Es tal la debilidad del género humano, y tal su perversidad, que sin duda vale más para él ser subyugado por todas las supersticiones posibles, siempre que no sean mortíferas, que vivir sin religión. El hombre siempre ha tenido necesidad de un freno, y aunque fuera ridículo hacer sacrificios a los faunos, a los silvanos, a las náyades, era mucho más razonable y más útil adorar a esas imágenes fantásticas de la divinidad que entregarse al ateísmo. Un ateo que fuese razonador, violento y poderoso sería un flagelo tan funesto como un supersticioso sanguinario.

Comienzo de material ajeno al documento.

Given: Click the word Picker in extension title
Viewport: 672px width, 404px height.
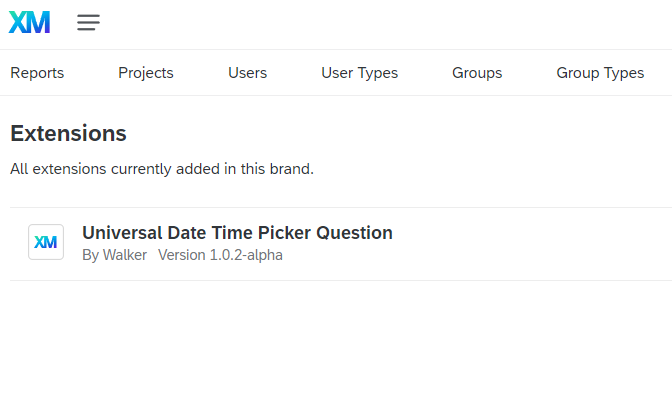Looking at the screenshot, I should point(284,233).
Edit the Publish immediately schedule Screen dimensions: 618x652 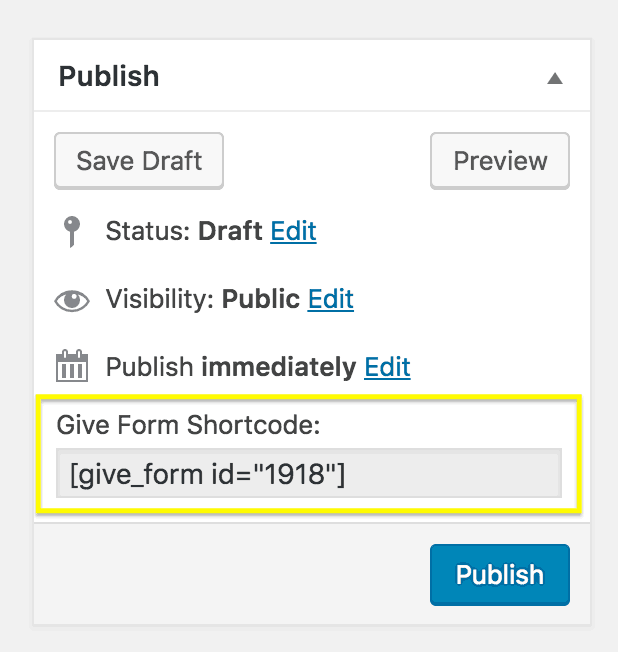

Cuando los hombres no tienen nociones sanas de la divinidad, las sustituyen por las ideas falsas, como en los tiempos infaustos se trafica con la moneda falsa cuando no se tiene la buena. El pagano temía cometer un crimen por miedo a ser castigado por los falsos dioses. El malabar teme ser castigado por su pagoda. En todos los lugares donde hay una sociedad establecida es necesaria una religión; las leyes velan por los crímenes cometidos, y la religión por los crímenes secretos.
Pero una vez que los hombres llegan a abrazar una religión pura y santa, la superstición se convierte no solamente en inútil sino en muy peligrosa. No se debe tratar de alimentar con bellotas a quienes Dios se digna alimentar con pan.